Precise Shield: Explaining and Aligning VLLM Safety via Neuron-Level Guidance
This addresses critical safety vulnerabilities in VLLMs for real-world deployments, offering a novel neuron-level approach to enhance cross-lingual and cross-modal defense.
The paper tackles the problem of multilingual and multimodal composite attacks on Vision-Language Large Models (VLLMs) by proposing Precise Shield, a framework that identifies safety neurons and constrains updates to fewer than 0.03% of parameters, improving safety while preserving generalization.

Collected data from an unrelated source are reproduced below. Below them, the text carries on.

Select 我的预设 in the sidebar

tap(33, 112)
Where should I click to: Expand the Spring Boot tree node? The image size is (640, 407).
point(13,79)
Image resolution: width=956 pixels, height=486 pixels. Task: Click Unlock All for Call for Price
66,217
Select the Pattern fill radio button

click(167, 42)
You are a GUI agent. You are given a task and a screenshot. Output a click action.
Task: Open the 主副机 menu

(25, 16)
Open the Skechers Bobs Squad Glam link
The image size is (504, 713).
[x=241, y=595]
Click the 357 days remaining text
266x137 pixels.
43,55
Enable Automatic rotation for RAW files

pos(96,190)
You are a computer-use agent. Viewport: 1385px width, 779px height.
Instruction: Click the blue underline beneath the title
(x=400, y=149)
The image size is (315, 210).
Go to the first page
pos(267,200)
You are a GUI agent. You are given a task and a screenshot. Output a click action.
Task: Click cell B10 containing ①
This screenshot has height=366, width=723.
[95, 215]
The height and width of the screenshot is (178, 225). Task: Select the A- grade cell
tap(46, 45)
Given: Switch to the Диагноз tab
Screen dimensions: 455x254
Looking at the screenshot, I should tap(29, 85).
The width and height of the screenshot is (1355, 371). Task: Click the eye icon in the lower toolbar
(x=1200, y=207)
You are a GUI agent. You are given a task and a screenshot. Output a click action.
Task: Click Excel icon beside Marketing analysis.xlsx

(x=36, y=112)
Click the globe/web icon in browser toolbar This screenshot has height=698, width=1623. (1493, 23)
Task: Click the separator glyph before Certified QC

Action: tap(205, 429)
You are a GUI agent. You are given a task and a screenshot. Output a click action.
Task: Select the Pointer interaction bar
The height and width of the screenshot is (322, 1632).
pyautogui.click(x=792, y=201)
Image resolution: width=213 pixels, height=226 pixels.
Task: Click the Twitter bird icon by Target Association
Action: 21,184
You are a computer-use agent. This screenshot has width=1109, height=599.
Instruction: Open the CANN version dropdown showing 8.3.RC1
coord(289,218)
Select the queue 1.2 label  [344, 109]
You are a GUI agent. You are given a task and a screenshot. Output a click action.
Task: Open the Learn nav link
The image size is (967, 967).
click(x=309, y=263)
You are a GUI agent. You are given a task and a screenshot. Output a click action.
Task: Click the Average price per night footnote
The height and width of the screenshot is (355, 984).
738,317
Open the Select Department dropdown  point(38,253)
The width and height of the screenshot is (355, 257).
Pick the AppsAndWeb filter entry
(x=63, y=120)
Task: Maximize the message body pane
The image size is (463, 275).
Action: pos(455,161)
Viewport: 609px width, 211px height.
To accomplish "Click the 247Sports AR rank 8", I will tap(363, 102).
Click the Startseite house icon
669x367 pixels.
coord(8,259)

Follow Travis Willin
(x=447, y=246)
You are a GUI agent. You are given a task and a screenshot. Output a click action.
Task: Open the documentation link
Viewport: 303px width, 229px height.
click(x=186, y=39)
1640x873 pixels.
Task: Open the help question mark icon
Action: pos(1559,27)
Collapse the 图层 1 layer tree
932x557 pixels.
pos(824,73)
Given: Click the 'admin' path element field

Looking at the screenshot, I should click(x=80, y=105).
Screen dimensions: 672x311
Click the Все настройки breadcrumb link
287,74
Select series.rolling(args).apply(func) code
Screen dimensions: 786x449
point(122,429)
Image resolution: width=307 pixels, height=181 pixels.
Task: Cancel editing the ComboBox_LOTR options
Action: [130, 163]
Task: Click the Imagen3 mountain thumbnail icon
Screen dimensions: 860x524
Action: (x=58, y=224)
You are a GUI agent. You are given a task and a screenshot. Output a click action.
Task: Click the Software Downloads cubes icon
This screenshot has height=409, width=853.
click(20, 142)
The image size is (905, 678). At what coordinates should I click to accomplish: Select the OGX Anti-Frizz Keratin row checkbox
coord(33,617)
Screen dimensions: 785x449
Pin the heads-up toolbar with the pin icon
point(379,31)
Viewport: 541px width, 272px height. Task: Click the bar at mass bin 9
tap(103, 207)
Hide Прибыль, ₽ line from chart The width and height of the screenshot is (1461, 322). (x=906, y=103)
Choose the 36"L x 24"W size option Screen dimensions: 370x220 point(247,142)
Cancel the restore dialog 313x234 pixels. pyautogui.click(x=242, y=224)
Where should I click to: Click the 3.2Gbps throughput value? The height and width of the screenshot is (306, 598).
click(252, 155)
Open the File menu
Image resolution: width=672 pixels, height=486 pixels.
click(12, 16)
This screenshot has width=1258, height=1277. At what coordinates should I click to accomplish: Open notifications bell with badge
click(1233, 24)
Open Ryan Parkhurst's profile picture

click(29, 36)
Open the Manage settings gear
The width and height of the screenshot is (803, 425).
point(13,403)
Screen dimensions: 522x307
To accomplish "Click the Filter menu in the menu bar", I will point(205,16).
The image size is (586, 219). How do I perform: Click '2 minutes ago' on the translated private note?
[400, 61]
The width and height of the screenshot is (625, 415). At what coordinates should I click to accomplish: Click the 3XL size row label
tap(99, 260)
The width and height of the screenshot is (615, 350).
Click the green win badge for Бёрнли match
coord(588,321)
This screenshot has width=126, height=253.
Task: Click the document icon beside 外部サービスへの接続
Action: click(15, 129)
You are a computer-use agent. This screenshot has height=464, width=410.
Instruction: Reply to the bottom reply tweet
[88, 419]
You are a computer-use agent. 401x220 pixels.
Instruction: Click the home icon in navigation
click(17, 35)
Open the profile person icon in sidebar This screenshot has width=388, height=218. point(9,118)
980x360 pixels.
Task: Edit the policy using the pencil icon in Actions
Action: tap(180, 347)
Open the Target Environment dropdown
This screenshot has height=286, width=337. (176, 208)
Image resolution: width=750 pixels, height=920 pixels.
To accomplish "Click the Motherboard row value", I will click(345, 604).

In real-world deployments, Vision-Language Large Models (VLLMs) face critical challenges from multilingual and multimodal composite attacks: harmful images paired with low-resource language texts can easily bypass defenses designed for high-resource language scenarios, exposing structural blind spots in current cross-lingual and cross-modal safety methods. This raises a mechanistic question: where is safety capability instantiated within the model, and how is it distributed across languages and modalities? Prior studies on pure-text LLMs have identified cross-lingual shared safety neurons, suggesting that safety may be governed by a small subset of critical neurons. Leveraging this insight, we propose Precise Shield, a two-stage framework that first identifies safety neurons by contrasting activation patterns between harmful and benign inputs, and then constrains parameter updates strictly within this subspace via gradient masking with affecting fewer than 0.03% of parameters. This strategy substantially improves safety while preserving multilingual and multimodal generalization. Further analysis reveals a moderate overlap of safety neurons across languages and modalities, enabling zero-shot cross-lingual and cross-modal transfer of safety capabilities, and offering a new direction for neuron-level, transfer-based safety enhancement.